Mesh : Humans Celiac Disease / epidemiology immunology complications Sweden / epidemiology Case-Control Studies Female Male Adult Middle Aged Aged Adolescent Young Adult Child Child, Preschool Common Variable Immunodeficiency / epidemiology complications Prevalence Infant Odds Ratio Risk Factors

来  源:   DOI:10.1016/j.anai.2024.01.019

Abstract:
BACKGROUND: Predominantly antibody deficiency (PAD) is associated with noninfectious inflammatory gastrointestinal disease. Population estimates of celiac disease (CeD) risk in those with PAD are limited.
OBJECTIVE: To estimate population risk of PAD in individuals with CeD.

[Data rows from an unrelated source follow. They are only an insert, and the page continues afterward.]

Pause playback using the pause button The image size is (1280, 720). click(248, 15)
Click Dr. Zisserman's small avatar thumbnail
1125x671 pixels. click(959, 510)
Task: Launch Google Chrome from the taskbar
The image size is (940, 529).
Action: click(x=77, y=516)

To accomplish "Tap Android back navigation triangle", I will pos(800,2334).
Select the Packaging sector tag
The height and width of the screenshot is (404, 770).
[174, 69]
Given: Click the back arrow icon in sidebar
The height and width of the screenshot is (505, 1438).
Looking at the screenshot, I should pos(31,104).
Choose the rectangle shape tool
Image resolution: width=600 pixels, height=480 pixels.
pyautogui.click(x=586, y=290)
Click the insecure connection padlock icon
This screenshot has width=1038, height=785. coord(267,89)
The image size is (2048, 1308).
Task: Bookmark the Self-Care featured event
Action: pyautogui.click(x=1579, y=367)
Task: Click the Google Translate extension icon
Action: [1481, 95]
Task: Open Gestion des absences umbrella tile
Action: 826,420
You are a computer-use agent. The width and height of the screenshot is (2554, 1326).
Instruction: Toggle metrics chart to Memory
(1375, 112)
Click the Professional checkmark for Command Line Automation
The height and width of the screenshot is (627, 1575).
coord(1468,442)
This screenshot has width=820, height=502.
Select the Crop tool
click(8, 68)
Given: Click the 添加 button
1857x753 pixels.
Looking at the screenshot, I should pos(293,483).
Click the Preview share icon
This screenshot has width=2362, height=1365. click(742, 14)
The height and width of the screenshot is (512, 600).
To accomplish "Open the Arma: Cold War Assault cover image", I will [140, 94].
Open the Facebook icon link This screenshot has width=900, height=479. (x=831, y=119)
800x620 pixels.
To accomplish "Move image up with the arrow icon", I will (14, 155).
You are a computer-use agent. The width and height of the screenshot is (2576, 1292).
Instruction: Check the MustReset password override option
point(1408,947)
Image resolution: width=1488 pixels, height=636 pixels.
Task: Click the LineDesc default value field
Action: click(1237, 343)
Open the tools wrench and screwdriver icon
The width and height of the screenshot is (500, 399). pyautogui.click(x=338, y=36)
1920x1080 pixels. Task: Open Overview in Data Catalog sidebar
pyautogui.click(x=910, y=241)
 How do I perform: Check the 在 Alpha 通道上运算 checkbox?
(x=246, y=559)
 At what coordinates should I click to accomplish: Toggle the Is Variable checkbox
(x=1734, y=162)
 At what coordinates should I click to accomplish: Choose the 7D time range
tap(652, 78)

METHODS: We conducted a nationwide case-control study in Swedish individuals who received a diagnosis of CeD between 1997 and 2017 (n = 34,980), matched to population comparators by age, sex, calendar year, and county. The CeD was confirmed through the Epidemiology Strengthened by histopathology Reports in Sweden study, which provided information on biopsy specimens from each of Sweden\'s pathology departments. PAD was identified using International Classification of Diseases, 10th Revision coding and categorized according to the International Union of Immunologic Societies. Logistic regression was used to calculate adjusted odds ratios (aORs) and 95% CIs.
RESULTS: PAD was more prevalent in CeD than in population controls (n = 105 [0.3%] vs n = 57 [0.033%], respectively). This translated to an aOR of 8.23 (95% CI 5.95-11.48). The association was strongest with common variable immunodeficiency (aOR 17.25; 95% CI 6.86-52.40), and slightly lower in other PAD (aOR 8.39; 95% CI 5.79-12.32). The risk of CeD remained increased at least 5 years after diagnosis of PAD (aOR 4.79; 95% CI 2.89-7.97, P-heterogeneity ≤ 0.001).
CONCLUSIONS: PAD was associated with an increased risk of CeD. A particularly strong association was seen in those with CVID, although this should be interpreted cautiously given the limited understanding of the mechanisms of histopathologic changes in these patients.
摘要:
背景:主要抗体缺乏(PAD)与非感染性炎症性胃肠道(GI)疾病有关。人群对PAD患者乳糜泻(CeD)风险的估计是有限的。
目的:估计CeD患者的PAD风险。
方法:我们对在1997年至2017年之间接受CeD诊断的瑞典人进行了一项全国性的病例对照研究(n=34,980)。按年龄与人口比较者相匹配,性别,日历年,县。通过瑞典组织病理学报告加强的流行病学(ESPRESSO)研究证实了CeD,提供了瑞典每个病理科的活检标本信息。PAD使用国际疾病分类(ICD)第10次修订编码进行鉴定,并根据国际免疫学会联合会(IUIS)进行分类。Logistic回归用于计算调整后的比值比(aOR)和95%置信区间(CI)。
结果:与人群对照组相比,CeD中的PAD更为普遍(n=105(0.3%)vsn=57(0.033%),分别)。这转换为8.23的aOR(95CI5.95-11.48)。与普通可变免疫缺陷(CVID)的相关性最强(aOR17.25;95CI6.86-52.40),其他PAD略低(aOR8.39;95CI5.79-12.32)。在诊断PAD后≥5年,CeD的风险仍然增加(aOR4.79;95CI2.89-7.97,p异质性<0.001)。
结论:PAD与CeD风险增加相关。在那些有CVID的人中看到了特别强的关联,尽管对这些患者的组织病理学改变的机制了解有限,但应该谨慎解释。